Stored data

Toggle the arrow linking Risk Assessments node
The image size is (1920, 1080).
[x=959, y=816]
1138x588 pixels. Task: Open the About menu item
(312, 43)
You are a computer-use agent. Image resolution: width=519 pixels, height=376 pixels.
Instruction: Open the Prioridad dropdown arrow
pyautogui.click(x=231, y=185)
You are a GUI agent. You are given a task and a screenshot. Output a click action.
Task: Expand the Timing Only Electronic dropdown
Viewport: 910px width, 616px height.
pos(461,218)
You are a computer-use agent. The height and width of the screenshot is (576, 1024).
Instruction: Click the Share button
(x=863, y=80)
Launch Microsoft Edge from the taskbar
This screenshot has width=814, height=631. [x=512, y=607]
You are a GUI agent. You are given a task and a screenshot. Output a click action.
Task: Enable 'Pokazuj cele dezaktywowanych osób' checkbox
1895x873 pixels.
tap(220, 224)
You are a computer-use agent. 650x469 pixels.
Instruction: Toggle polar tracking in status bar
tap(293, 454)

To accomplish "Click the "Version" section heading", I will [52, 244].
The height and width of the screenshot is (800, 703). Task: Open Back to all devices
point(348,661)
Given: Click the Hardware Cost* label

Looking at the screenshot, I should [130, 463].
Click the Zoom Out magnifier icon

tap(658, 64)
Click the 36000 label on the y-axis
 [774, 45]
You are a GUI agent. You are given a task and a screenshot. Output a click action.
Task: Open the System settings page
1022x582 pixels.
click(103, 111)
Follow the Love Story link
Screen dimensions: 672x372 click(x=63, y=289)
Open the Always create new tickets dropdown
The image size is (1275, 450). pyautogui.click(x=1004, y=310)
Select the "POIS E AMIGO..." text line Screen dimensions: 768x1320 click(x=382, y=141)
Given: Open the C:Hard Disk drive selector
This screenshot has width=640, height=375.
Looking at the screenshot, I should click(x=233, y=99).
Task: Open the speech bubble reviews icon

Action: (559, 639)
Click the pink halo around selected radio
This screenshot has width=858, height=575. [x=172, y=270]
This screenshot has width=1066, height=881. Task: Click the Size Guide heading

__WHAT TO PRODUCE__
Begin at the first line of the records above and quote every line verbatim through the one that contains "You are a computer-use agent. Image".

__EXERCISE OUTPUT__
Toggle the arrow linking Risk Assessments node
The image size is (1920, 1080).
[x=959, y=816]
1138x588 pixels. Task: Open the About menu item
(312, 43)
You are a computer-use agent. Image resolution: width=519 pixels, height=376 pixels.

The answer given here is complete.